● Directive
Retype every line of the records below without changing anything.

● Records taken from a data source

◇ ◇ ◇

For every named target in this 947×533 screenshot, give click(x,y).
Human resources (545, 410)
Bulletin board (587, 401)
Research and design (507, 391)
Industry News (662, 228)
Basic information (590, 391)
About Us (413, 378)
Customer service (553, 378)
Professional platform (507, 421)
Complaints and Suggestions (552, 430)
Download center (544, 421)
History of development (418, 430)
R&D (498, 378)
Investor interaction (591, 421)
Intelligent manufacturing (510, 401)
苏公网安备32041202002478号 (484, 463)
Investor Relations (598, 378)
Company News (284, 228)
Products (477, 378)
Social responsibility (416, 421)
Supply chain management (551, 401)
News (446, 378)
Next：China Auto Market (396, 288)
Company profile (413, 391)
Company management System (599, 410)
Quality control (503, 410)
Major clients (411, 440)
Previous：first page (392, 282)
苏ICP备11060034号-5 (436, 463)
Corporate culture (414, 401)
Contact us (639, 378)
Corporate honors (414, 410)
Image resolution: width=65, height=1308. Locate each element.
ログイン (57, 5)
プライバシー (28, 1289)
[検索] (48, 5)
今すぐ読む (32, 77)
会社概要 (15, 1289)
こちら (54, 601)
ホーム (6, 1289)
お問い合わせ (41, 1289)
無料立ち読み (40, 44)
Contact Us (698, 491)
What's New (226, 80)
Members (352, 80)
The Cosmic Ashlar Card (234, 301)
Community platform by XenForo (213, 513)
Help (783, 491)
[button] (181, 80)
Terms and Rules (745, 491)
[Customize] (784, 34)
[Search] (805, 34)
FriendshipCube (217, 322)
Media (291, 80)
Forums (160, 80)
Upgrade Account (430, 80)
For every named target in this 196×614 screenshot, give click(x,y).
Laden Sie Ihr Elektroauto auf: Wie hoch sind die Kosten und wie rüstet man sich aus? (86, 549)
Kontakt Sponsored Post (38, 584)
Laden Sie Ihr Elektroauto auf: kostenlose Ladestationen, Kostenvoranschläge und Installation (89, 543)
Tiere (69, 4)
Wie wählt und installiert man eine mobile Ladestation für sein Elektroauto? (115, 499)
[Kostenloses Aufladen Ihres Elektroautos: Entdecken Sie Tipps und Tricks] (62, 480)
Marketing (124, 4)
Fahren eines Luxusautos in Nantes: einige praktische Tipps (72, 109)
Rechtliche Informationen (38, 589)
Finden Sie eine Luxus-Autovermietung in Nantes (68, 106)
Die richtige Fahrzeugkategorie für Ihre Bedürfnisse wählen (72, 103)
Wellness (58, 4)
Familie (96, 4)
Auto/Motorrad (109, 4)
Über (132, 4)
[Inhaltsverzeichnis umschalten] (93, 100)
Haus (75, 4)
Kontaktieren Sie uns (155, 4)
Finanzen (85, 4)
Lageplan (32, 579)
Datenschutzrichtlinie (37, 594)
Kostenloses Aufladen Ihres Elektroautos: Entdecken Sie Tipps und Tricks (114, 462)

◇ ◇ ◇

● Answer to this problem
For every named target in this 947×533 screenshot, give click(x,y).
Human resources (545, 410)
Bulletin board (587, 401)
Research and design (507, 391)
Industry News (662, 228)
Basic information (590, 391)
About Us (413, 378)
Customer service (553, 378)
Professional platform (507, 421)
Complaints and Suggestions (552, 430)
Download center (544, 421)
History of development (418, 430)
R&D (498, 378)
Investor interaction (591, 421)
Intelligent manufacturing (510, 401)
苏公网安备32041202002478号 (484, 463)
Investor Relations (598, 378)
Company News (284, 228)
Products (477, 378)
Social responsibility (416, 421)
Supply chain management (551, 401)
News (446, 378)
Next：China Auto Market (396, 288)
Company profile (413, 391)
Company management System (599, 410)
Quality control (503, 410)
Major clients (411, 440)
Previous：first page (392, 282)
苏ICP备11060034号-5 (436, 463)
Corporate culture (414, 401)
Contact us (639, 378)
Corporate honors (414, 410)
Image resolution: width=65, height=1308. Locate each element.
ログイン (57, 5)
プライバシー (28, 1289)
[検索] (48, 5)
今すぐ読む (32, 77)
会社概要 (15, 1289)
こちら (54, 601)
ホーム (6, 1289)
お問い合わせ (41, 1289)
無料立ち読み (40, 44)
Contact Us (698, 491)
What's New (226, 80)
Members (352, 80)
The Cosmic Ashlar Card (234, 301)
Community platform by XenForo (213, 513)
Help (783, 491)
[button] (181, 80)
Terms and Rules (745, 491)
[Customize] (784, 34)
[Search] (805, 34)
FriendshipCube (217, 322)
Media (291, 80)
Forums (160, 80)
Upgrade Account (430, 80)
For every named target in this 196×614 screenshot, give click(x,y).
Laden Sie Ihr Elektroauto auf: Wie hoch sind die Kosten und wie rüstet man sich aus? (86, 549)
Kontakt Sponsored Post (38, 584)
Laden Sie Ihr Elektroauto auf: kostenlose Ladestationen, Kostenvoranschläge und Installation (89, 543)
Tiere (69, 4)
Wie wählt und installiert man eine mobile Ladestation für sein Elektroauto? (115, 499)
[Kostenloses Aufladen Ihres Elektroautos: Entdecken Sie Tipps und Tricks] (62, 480)
Marketing (124, 4)
Fahren eines Luxusautos in Nantes: einige praktische Tipps (72, 109)
Rechtliche Informationen (38, 589)
Finden Sie eine Luxus-Autovermietung in Nantes (68, 106)
Die richtige Fahrzeugkategorie für Ihre Bedürfnisse wählen (72, 103)
Wellness (58, 4)
Familie (96, 4)
Auto/Motorrad (109, 4)
Über (132, 4)
[Inhaltsverzeichnis umschalten] (93, 100)
Haus (75, 4)
Kontaktieren Sie uns (155, 4)
Finanzen (85, 4)
Lageplan (32, 579)
Datenschutzrichtlinie (37, 594)
Kostenloses Aufladen Ihres Elektroautos: Entdecken Sie Tipps und Tricks (114, 462)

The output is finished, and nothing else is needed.